Victoria Abbott, executive director of Bread of Life Ministries, which has a soup kitchen downtown, and who also is president of the Augusta Downtown Alliance’s board of directors, said the city should budget funding for more of a police presence downtown.

Wrapped Up Coffee House & Kitchen owner Ryan Hill is seen Friday outside his downtown Augusta shop. Joe Phelan/Kennebec Journal

“Downtown is an economic driver for the city and we have a lot of businesses that are seeing a decline due to the heavier solicitation, due to people being followed,” she said. “When restaurants close, their staff are being followed on Water Street. It’s not really a safe place after 10 (p.m.). Maybe after 4, I don’t know. I think it’s really a giant issue in the city of Augusta right now and I’d like you all to open your eyes and come down and see.”
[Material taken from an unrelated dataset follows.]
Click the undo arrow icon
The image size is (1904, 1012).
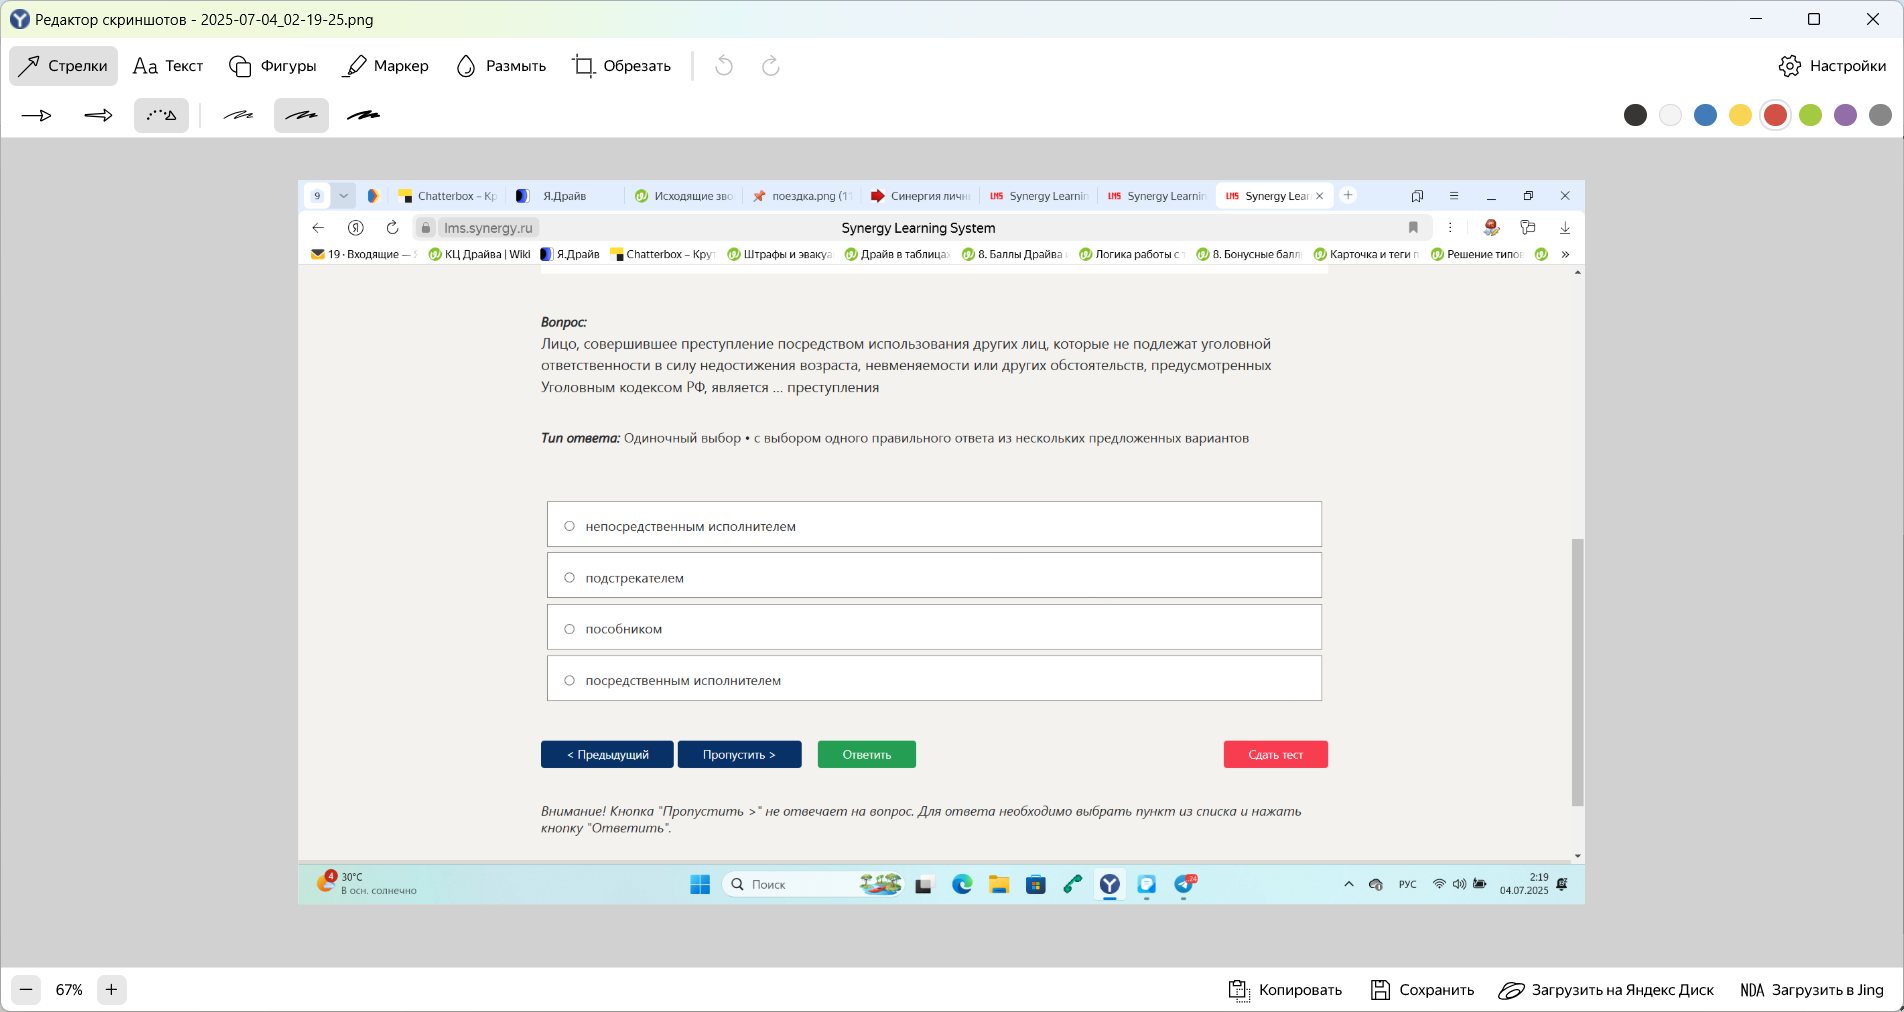click(x=724, y=66)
Councilors agreed, for starters, to consider adopting an ordinance against “unreasonable solicitation,” based on an ordinance Ward 4 Councilor Eric Lind found the city of Bangor has in place. Councilors plan to hold a first of two required readings on that new ordinance next week.

Lind said the ordinance would make it illegal for someone to engage in unreasonable solicitation, which the Bangor ordinance describes as blocking or impeding the path of the person being asked for money or other donations, or following, threatening with physical harm by words or gestures, or touching someone being solicited.